This member-only article appears in the May issue of Patient Safety Monitor Journal.
By John Commins
Physicians who’ve prescribed anticoagulants to their patients should double-check to make sure those patients aren’t using aspirin too, a new study out of Michigan Medicine suggests.
The study, published last month in JAMA Internal Medicine, found that 37.5% of the 6,539 patients reviewed were receiving the anticoagulant warfarin and aspirin without a clear indication, and that these patients were at a significant increase in adverse outcomes.
“Nearly 2,500 patients who were prescribed warfarin were taking aspirin without any clear reason over a seven-year period,” says senior author Geoffrey Barnes, MD, a vascular cardiologist and an assistant professor of internal medicine at U-M Medical School. “No doctors really own the prescribing of aspirin, so it’s possible it got overlooked.”

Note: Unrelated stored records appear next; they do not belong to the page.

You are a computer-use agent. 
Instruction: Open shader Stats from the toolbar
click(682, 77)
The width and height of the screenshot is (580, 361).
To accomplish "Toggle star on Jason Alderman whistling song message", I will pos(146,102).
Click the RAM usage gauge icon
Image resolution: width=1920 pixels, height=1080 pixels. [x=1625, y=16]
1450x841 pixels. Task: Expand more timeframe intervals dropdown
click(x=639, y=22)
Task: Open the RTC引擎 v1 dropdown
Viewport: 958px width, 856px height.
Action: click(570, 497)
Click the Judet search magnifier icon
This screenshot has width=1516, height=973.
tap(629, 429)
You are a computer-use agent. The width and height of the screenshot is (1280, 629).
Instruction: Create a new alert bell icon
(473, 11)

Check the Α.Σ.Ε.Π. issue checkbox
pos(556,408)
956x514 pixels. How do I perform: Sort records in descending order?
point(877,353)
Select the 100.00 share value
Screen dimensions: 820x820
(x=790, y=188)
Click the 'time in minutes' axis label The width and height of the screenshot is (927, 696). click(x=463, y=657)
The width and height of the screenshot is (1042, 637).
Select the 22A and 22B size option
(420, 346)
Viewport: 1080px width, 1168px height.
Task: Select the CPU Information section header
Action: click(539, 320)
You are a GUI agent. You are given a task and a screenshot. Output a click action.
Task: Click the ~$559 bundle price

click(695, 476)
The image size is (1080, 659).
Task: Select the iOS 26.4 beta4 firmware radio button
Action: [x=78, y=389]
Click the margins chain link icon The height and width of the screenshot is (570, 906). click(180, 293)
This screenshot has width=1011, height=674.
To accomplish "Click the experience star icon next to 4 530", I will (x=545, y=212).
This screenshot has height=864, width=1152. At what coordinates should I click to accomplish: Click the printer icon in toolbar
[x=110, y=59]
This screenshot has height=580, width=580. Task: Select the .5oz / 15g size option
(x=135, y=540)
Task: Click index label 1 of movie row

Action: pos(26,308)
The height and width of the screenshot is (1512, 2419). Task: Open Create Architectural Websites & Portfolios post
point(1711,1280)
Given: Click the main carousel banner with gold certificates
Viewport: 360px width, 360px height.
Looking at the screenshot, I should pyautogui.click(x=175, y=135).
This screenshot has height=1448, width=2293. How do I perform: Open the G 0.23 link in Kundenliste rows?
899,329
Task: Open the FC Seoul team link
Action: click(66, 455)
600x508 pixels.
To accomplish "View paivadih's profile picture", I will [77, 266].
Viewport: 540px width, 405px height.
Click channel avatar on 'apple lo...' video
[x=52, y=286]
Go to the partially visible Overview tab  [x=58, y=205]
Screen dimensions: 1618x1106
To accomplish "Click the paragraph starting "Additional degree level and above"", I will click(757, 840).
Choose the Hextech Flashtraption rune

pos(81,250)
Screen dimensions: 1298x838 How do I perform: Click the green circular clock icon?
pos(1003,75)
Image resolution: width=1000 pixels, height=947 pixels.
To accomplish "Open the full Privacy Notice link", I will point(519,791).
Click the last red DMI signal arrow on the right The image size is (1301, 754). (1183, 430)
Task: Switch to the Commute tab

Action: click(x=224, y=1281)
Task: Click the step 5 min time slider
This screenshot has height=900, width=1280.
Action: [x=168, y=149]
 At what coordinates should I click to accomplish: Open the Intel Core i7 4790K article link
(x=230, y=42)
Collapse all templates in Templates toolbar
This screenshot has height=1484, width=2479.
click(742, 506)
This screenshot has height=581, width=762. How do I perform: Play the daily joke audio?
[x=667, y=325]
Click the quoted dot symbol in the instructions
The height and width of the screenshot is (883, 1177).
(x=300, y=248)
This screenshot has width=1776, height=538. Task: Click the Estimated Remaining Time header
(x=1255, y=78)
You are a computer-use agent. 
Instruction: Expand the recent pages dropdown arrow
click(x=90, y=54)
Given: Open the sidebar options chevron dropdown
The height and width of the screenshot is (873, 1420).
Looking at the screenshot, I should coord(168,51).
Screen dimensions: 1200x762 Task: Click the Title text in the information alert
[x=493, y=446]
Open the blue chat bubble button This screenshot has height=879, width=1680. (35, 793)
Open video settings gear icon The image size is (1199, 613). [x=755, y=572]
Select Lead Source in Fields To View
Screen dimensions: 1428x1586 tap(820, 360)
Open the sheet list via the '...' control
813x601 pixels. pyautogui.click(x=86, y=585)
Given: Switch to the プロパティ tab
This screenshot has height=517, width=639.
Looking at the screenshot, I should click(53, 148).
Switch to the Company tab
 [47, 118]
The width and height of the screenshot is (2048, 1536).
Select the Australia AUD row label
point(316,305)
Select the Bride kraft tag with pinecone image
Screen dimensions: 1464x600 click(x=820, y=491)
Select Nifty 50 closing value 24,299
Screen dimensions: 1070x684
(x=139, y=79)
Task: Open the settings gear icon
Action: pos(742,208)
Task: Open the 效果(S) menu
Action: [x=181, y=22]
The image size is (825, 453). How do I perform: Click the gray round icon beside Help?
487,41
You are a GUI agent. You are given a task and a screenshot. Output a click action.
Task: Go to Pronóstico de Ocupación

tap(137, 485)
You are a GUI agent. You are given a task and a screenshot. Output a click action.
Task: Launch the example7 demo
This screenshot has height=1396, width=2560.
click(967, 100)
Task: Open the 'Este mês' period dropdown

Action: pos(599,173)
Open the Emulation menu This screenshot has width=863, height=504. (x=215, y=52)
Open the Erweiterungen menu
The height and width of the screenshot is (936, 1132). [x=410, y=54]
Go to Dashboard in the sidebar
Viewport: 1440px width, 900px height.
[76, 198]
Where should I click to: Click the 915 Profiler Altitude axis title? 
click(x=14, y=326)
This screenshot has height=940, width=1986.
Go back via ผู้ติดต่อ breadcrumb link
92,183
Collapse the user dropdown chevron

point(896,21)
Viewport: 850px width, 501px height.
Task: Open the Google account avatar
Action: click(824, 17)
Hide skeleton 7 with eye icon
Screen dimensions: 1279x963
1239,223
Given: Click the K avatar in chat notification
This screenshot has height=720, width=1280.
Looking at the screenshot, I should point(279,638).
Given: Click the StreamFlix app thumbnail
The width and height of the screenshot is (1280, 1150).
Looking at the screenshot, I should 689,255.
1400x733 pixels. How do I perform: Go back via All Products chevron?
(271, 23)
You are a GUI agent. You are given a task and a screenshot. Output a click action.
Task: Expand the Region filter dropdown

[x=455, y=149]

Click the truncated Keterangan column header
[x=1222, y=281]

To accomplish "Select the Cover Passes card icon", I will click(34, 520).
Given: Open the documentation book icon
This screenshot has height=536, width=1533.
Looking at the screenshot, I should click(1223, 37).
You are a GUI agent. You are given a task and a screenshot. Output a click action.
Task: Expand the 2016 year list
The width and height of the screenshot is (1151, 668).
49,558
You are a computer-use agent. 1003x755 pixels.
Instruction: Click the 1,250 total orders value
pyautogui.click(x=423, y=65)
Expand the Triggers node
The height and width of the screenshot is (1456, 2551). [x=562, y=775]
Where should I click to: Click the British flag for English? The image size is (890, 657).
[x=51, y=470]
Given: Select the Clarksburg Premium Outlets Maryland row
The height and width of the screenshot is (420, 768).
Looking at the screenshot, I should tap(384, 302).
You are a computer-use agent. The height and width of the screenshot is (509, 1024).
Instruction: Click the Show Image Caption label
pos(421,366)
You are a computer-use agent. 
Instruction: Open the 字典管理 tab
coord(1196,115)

The study cohort included 6,539 patients who were enrolled at six anticoagulation clinics in Michigan between 2010 and 2017.
In this study, 5.7% of those using aspirin and warfarin experienced major bleeding events after one year, compared to 3.3% of those on warfarin only. Members of the combination group using aspirin without a clear indication also visited the emergency department and/or were hospitalized for bleeding significantly more often.
There wasn’t a difference in stroke or heart attack outcomes, which are both typical uses for aspirin, Barnes says. The mortality rates at one year were similar between both groups, and 2.3% of those on both medications had a thrombotic event at one year compared to 2.7% of those on warfarin alone.
The following is an edited Q&A with Barnes:
Q: More than one-third of patients were taking both aspirin and warfarin. Why is that percentage so high?
Barnes: [What] you’re seeing here are two factors. First is, unlike many randomized trials, we included all patients who were managed in our anticoagulation clinics. … You get a broader perspective of what kind of risk patients are at when you follow them over the long term. This was a practice-based, real-world cohort as opposed to a randomized trial cohort.
Secondly, we’ve known from various other studies that the more blood thinners you take, the higher your risk of bleeding. When these patients are taking both aspirin and warfarin together, that’s going to increase their overall risk of bleeding.
Q: If they didn’t consult with a physician, what made these patients think it was a good idea to take both medications?
Barnes: We don’t know exactly why they were taking aspirin. However, there are a couple potential scenarios. The first is that this is somebody who maybe was on aspirin for primary prevention and then developed atrial fibrillation (Afib) or DVT and so was started on warfarin, but nobody thought to stop aspirin.
Another scenario is they were on warfarin for Afib and they read or heard something that said, “You should take aspirin to help prevent a heart attack.” That’s out there in the media quite a bit. And so they said, “Oh, well, it’s just over the counter. It’s got to be safe.” So they go ahead and take it.
The third is that maybe they had a good reason to be on aspirin. Maybe they had a coronary stent that was placed or something, and so they were on aspirin. As time went on, that coronary stent was no longer recent, no longer fresh, and so the indication for aspirin is not quite as strong, and yet nobody bothered to think about stopping aspirin.